Source document ::
——————

Do Trendlines work?

Discussion in 'Technical Analysis' started by duard, Apr 3, 2005.

  1. Allaces

    Allaces

    No use trying to reason with Jack and his cabana boy Spytrader.. they are like Woodie and his CCI.. they are pushing a religion for their own fame.. the fact is does not work doesn't deter either of them
     
    #1141     May 21, 2007
  2. Moving out of the probabalistic arena is not arcane.

    How many degrees of freedom do you advocate for maintaining a data base. If you are able, please reflect on this as a general question since we use different methods.

    I am oriented to channels and their information content for price. Also I have taken probability off the table in the data base I maintain.

    Price is only one of three legs (for stability) of my "stool".

    You are using an interesting handle.

    For me, the data offered by the markets is more than sufficient to eliminate any unknowns. I feel that data provided at this time precludes the use of probabilities.

    So the question of boiling tripe is not on the table for me.

    I feel non probabalistic data input, processing and a resultant data base provides "an accurate reflection of the critical variables associated with the problem."

    Optimized trading is "canned" for me.

    By dealing only in NOW, relatively speaking, for any number of degrees of freedom, a finite set of possible results emerges.

    This table is canned for me.

    The connection of the data sets to everything else is also canned and is a serial process involving finite sets where, certainly, I could eliminate intervening steps to get to always be trading in exact synch with the market more simply.

    The reason that I do not skip steps is that I have a requirement to update break points as an iterative refinement process.

    This has to do with the capacity of any given market.

    Five or six times you have raised a question you are coping with how to present to readers.

    Raw data (having degrees of freedom) is continually delivered for processing continually. The results are in a data base and are used for many purposes by processing. At any time there is a status with regard to the corresponding decision being made (In my case automatically).

——————

Information supplied ::
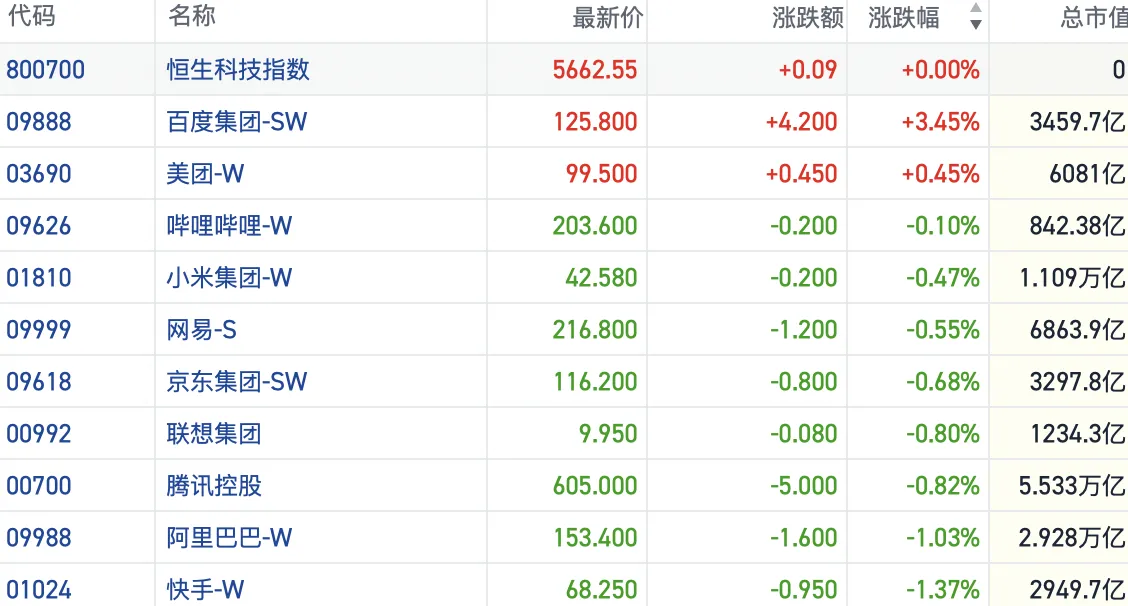Click index code 800700
Screen dimensions: 1128x606
point(45,70)
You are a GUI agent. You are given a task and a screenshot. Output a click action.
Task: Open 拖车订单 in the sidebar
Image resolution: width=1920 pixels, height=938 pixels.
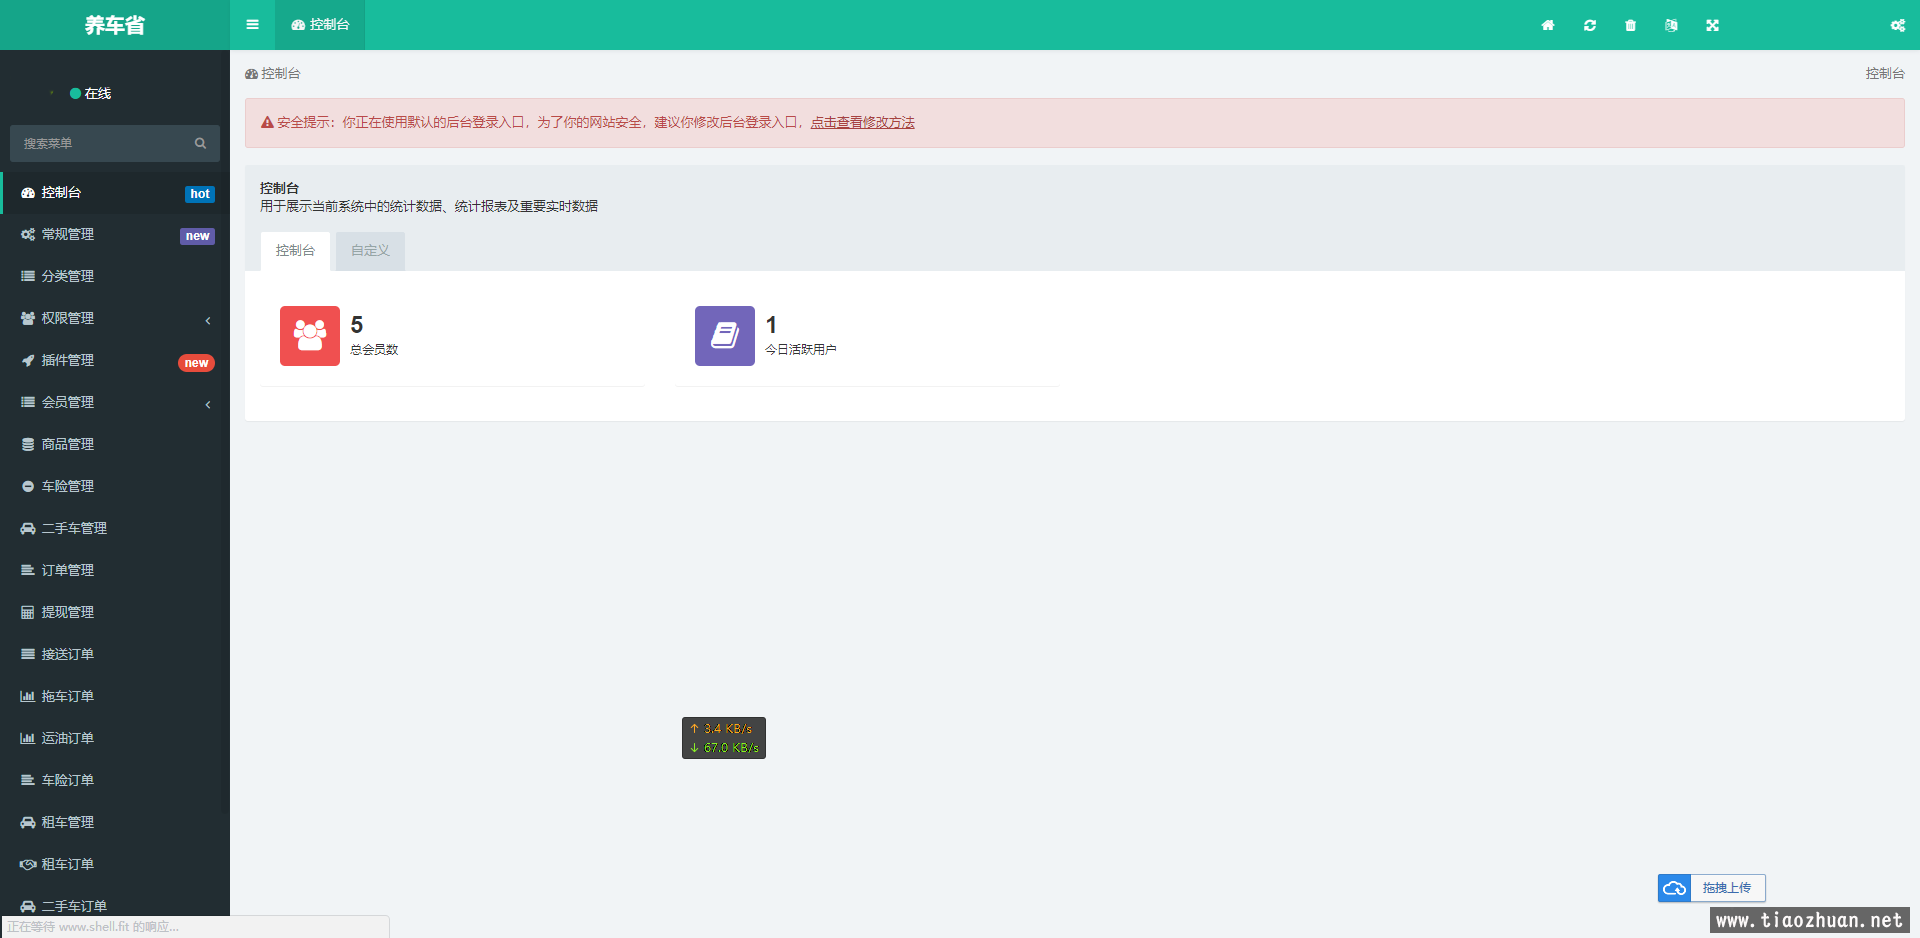point(68,696)
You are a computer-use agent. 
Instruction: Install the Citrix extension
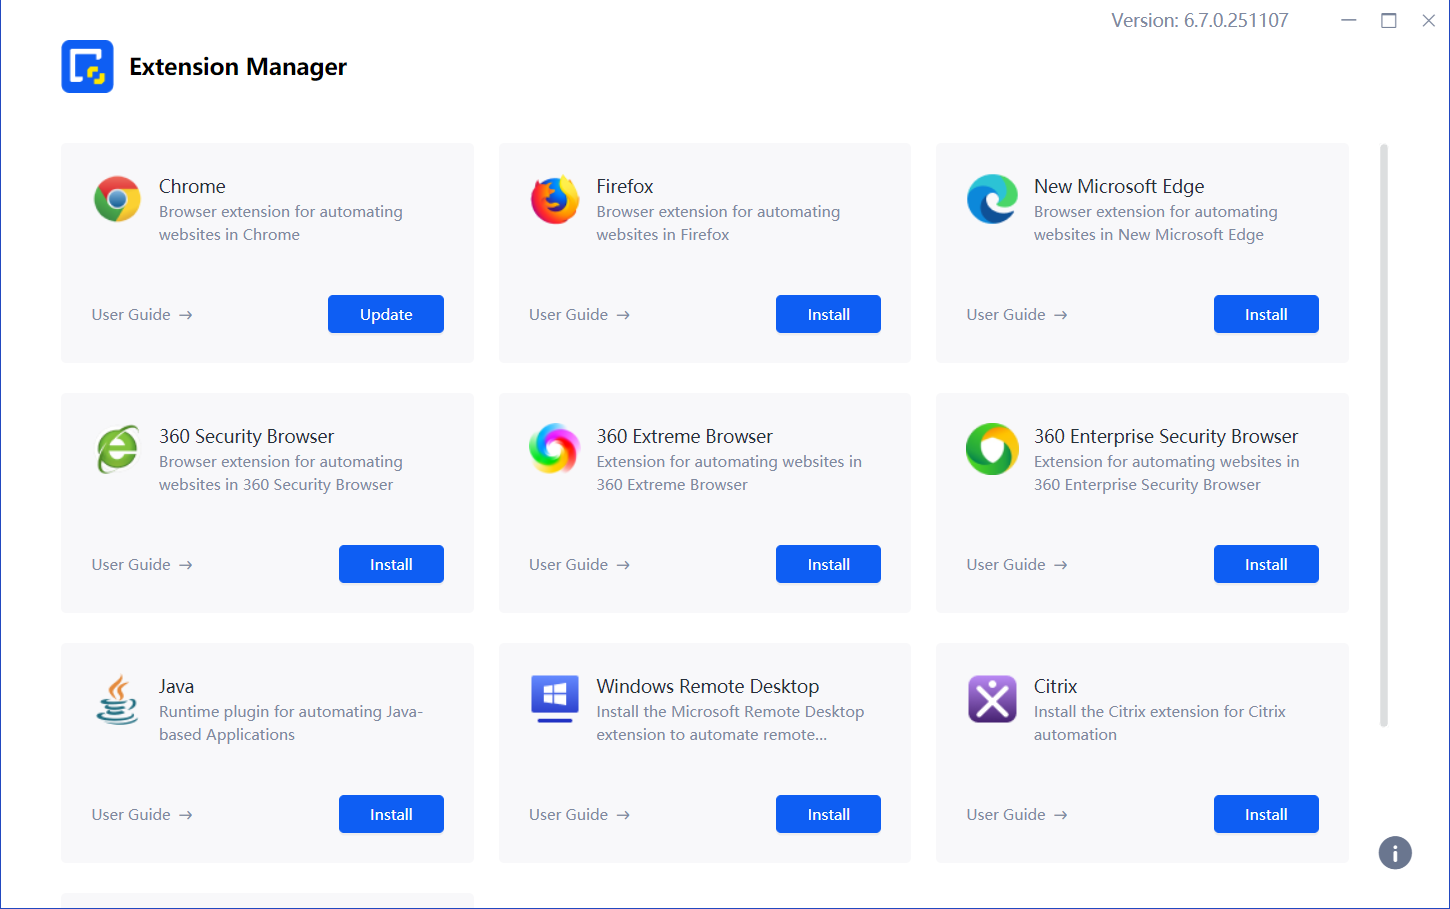point(1266,814)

——————

What the task asks :: Pick up the trendlines forum thread above where it leaves off, writing the next part of the post in the same voice.

Solved problem ::
    For me 20 to 40 actions per day result. they correspond directly to the change of market direction at the time of the market direction change.

    All other times are more important since they provide for the "harvesting of capital" by being in a "harvest" orientation.

    Money is made and the accumulation has a velocity.

    The mechanics of periodically "banking" the harvest are done when there is no price movement. 20 to 40 times a day the harvesting slows to 0 and a banking occurs and the harvesting begins again.

    The data sets for these activities fall into three interrelated legs. The leg arrangement is dictated by the market and the critical named variables.

    As has been pointed out to readers, there are many many ways to process data into useful stuff. the tripe category is not used by those who are making a lot of money.

    There are many ways to make money and, for me, I feel optimizing taking all that is available is the reasoned approach. It does not, therefore involve probabilities.

    There is an implication about any strategy that uses probabilities. It implication is that something is unknown and it is being dealt with by using a less than optimum approach. A great deal has been written about this by people who have very strong views of markets and their operations.

    My view is that at all times the programming of the data has to be fully adequate to "know that it knows". This is out of the consideration of a kind of system that deals with uncertainty and the extent of uncertainty. An uncertainty system, to me is, prima facia, too risky.

    The tripe issue is not part of uncertainty or the "know that it knows" real time operating systems.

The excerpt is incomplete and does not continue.